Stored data
____

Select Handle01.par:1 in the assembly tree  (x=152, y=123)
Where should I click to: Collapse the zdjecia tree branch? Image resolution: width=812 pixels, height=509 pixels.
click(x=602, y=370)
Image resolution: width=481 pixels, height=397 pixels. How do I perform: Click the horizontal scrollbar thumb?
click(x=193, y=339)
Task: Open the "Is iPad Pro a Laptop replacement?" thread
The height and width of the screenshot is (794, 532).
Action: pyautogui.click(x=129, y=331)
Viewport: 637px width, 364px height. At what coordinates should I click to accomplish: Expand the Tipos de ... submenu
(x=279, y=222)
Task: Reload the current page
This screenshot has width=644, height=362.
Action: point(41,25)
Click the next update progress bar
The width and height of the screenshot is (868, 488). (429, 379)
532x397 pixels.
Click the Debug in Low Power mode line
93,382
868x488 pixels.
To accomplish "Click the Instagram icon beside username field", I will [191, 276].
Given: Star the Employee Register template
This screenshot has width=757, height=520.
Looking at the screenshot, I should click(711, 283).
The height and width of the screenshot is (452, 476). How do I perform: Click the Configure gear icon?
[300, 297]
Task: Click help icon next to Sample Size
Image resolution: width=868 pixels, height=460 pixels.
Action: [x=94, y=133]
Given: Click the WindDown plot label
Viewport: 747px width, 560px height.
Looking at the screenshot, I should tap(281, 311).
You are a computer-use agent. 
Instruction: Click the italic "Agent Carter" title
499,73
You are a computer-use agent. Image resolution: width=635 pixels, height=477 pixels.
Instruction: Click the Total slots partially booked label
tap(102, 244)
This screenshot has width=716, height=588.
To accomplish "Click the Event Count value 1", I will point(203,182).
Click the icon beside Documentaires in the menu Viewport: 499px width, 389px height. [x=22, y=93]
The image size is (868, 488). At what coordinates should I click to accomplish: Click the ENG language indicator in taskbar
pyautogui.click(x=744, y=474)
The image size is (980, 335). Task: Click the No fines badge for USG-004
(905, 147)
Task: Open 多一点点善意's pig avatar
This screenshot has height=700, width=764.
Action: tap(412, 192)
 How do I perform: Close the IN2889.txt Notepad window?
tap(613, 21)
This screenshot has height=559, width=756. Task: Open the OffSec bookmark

____

- **WHAT YOU WILL DO**
Copy all the records above precisely.

- **EXERCISE SOLUTION**
Select Handle01.par:1 in the assembly tree  (x=152, y=123)
Where should I click to: Collapse the zdjecia tree branch? Image resolution: width=812 pixels, height=509 pixels.
click(x=602, y=370)
Image resolution: width=481 pixels, height=397 pixels. How do I perform: Click the horizontal scrollbar thumb?
click(x=193, y=339)
Task: Open the "Is iPad Pro a Laptop replacement?" thread
The height and width of the screenshot is (794, 532).
Action: pyautogui.click(x=129, y=331)
Viewport: 637px width, 364px height. At what coordinates should I click to accomplish: Expand the Tipos de ... submenu
(x=279, y=222)
Task: Reload the current page
This screenshot has width=644, height=362.
Action: point(41,25)
Click the next update progress bar
The width and height of the screenshot is (868, 488). (429, 379)
532x397 pixels.
Click the Debug in Low Power mode line
93,382
868x488 pixels.
To accomplish "Click the Instagram icon beside username field", I will [191, 276].
Given: Star the Employee Register template
This screenshot has width=757, height=520.
Looking at the screenshot, I should click(711, 283).
The height and width of the screenshot is (452, 476). How do I perform: Click the Configure gear icon?
[300, 297]
Task: Click help icon next to Sample Size
Image resolution: width=868 pixels, height=460 pixels.
Action: [x=94, y=133]
Given: Click the WindDown plot label
Viewport: 747px width, 560px height.
Looking at the screenshot, I should tap(281, 311).
You are a computer-use agent. 
Instruction: Click the italic "Agent Carter" title
499,73
You are a computer-use agent. Image resolution: width=635 pixels, height=477 pixels.
Instruction: Click the Total slots partially booked label
tap(102, 244)
This screenshot has width=716, height=588.
To accomplish "Click the Event Count value 1", I will point(203,182).
Click the icon beside Documentaires in the menu Viewport: 499px width, 389px height. [x=22, y=93]
The image size is (868, 488). At what coordinates should I click to accomplish: Click the ENG language indicator in taskbar
pyautogui.click(x=744, y=474)
The image size is (980, 335). Task: Click the No fines badge for USG-004
(905, 147)
Task: Open 多一点点善意's pig avatar
This screenshot has height=700, width=764.
Action: tap(412, 192)
 How do I perform: Close the IN2889.txt Notepad window?
tap(613, 21)
This screenshot has height=559, width=756. Task: Open the OffSec bookmark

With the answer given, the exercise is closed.